NorthSec 2020 (Online Edition)

Dynamic Data Resolver IDA plugin – Extending IDA with dynamic data
2020-05-15, 10:10–10:55, Twitch

Dynamic Data Resolver IDA plugin – Extending IDA with dynamic data

This IDA Plugin is instrumenting the binary using the DynamoRIO framework. It can resolve most of the dynamic values for registers and memory locations which are usually missed in a static analysis. It can help to find jump locations e.g. call eax or interesting strings e.g. “PE” which are decoded at runtime. You can also instrument the binary in a way that it can dump interesting buffers and last but not least you have several options to patch the binary at runtime to avoid anti-analyzing functions.

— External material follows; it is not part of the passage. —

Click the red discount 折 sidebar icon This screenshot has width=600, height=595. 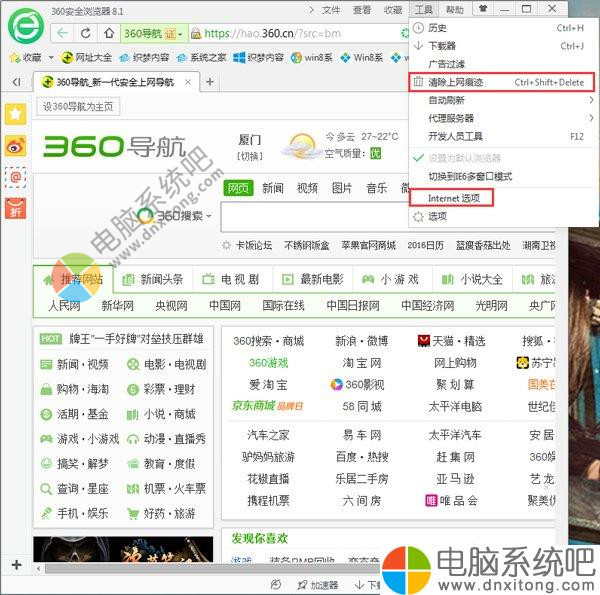(x=15, y=208)
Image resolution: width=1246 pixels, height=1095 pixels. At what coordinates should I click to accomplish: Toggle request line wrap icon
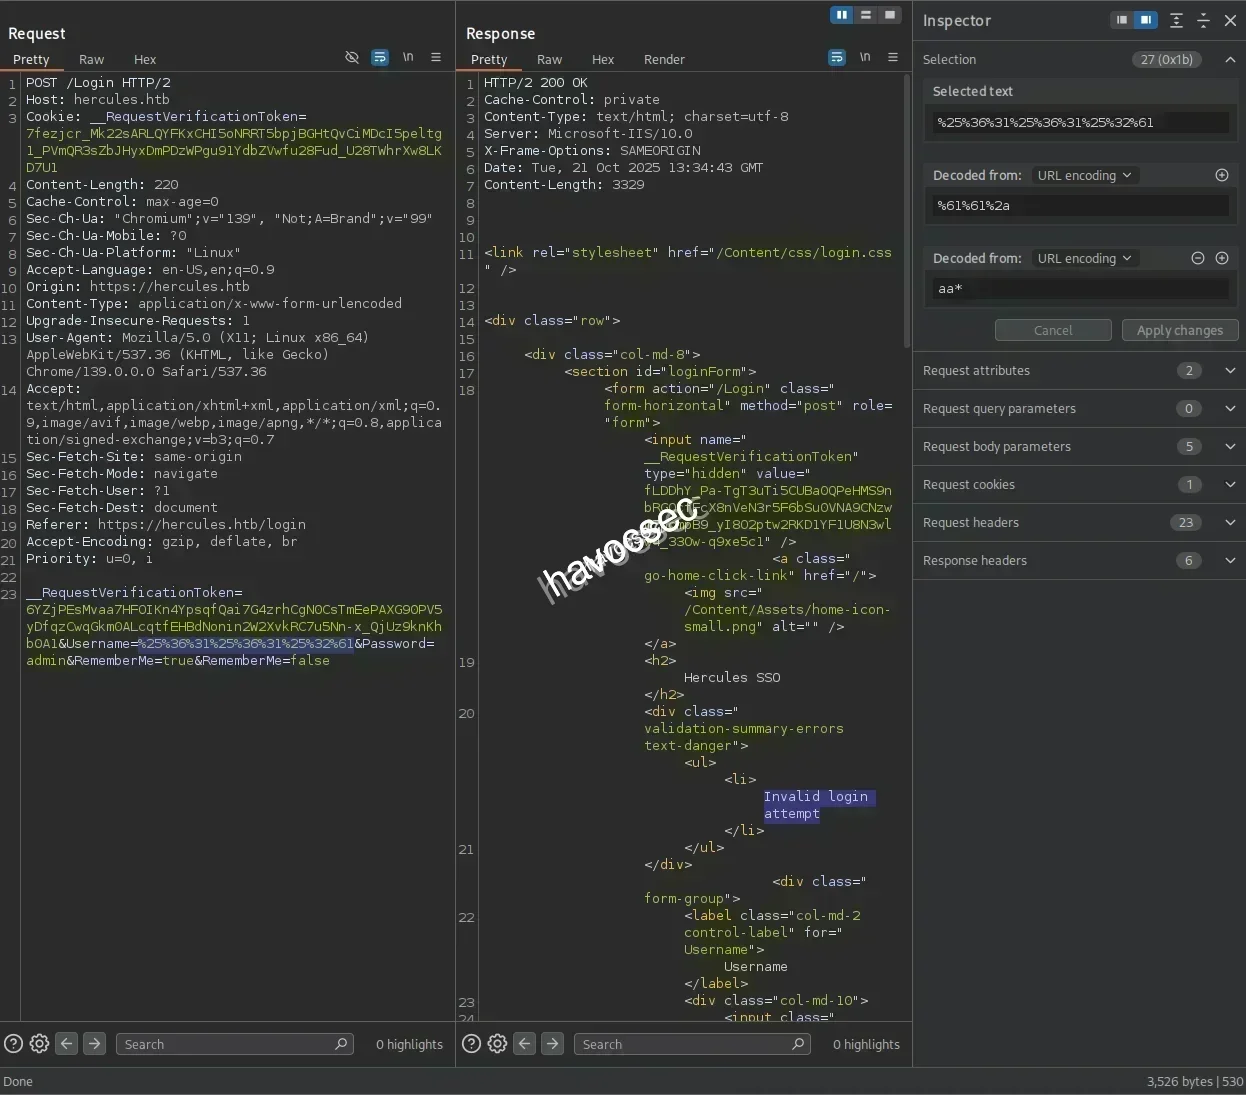[379, 58]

The talk would first describe the basics about the DynamoRIO instrumentation framework and then the capabilities, architecture and features of the plugin, followed by a live demo. The plugin can significantly improve the analyzing time of malware samples.

Holger is working for Cisco Talos, the threat research organization of Cisco. Our goal is to find and reverse engineer new unknown malware campaigns. My team uncovered attacks like NotPetya, WannaCry, DNSpionage, SeaTurtle and many more. I am frequently presenting on internal and external conferences, for example: Microsoft Digital Crime Consortium (DCC), Google Annual RE Meeting, FIRST, ISC, 4th International Conference on Cybersecurity and Privacy Balkan, BSIDES Munich, SecIT Germany, CiscoLive and more.